The other key characteristics of blockchain are that it is decentralized, and by the very nature of this design, it is immutable.

Let’s see how it works by taking the example of the blockchain that powers Bitcoin, the world’s first cryptocurrency by market capitalization.

When a new Bitcoin transaction takes place, it is transmitted to a network of peer-to-peer computers scattered around the world.

These computers compete with each other to solve complex mathematical equations that would confirm the validity of this transaction.

Once the transaction is confirmed as legitimate, it is added to a “block” on the “blockchain”.

These blocks are then chained together, creating a long history of all transactions that are permanent.

An important feature of the blockchain here is its decentralized or shared nature.

Unlike other databases which are controlled by a central authority or a computer, a blockchain, in most cases, is accessible to a network of computers, called nodes.

All these computers can view the blockchain at any time and track each transaction added to it.

This is also why data on a blockchain is immutable.

Since the blockchain is present on every node, if a node has an error in its data or if someone tries to tamper with the blockchain by compromising one of the nodes, all other nodes will serve as reference points and prevent the falsification.

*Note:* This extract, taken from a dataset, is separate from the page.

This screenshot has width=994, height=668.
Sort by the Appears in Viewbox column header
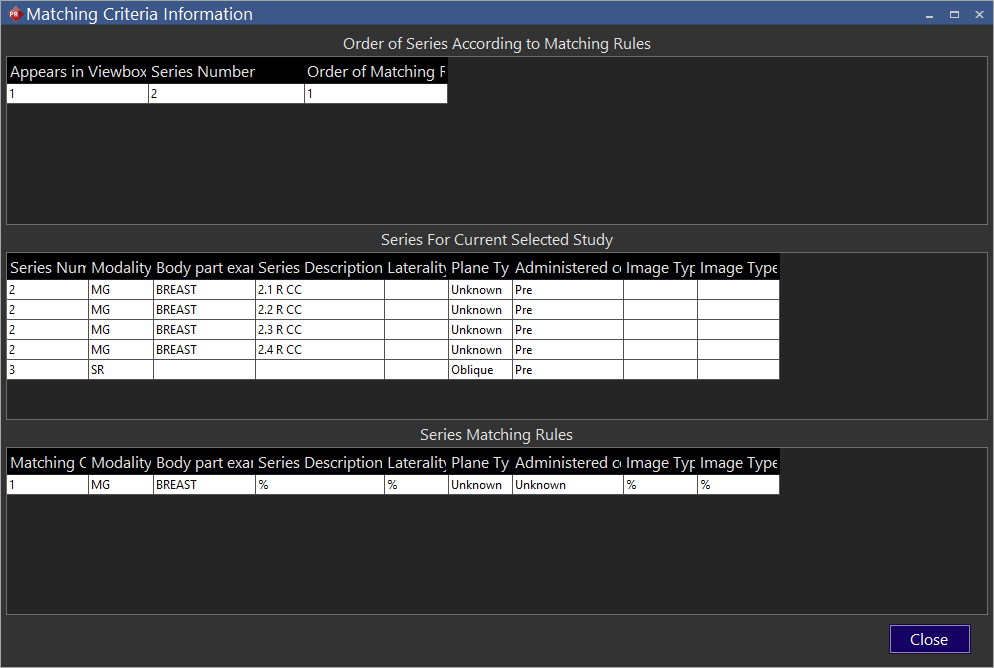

Thus, data on a blockchain is, for all intents and purposes, irreversible.

This irreversible aspect of the blockchain is why its use is advocated for governance functions, such as the storage of important records and elections.

Additionally, as blockchains are decentralized and visible to their various nodes, they are seen as transparent – any IT part of the blockchain network can view them in real time.

While cryptocurrency is the most popular use case for blockchain, governments around the world and in India are rushing to take advantage of this technology for governance and public administration purposes.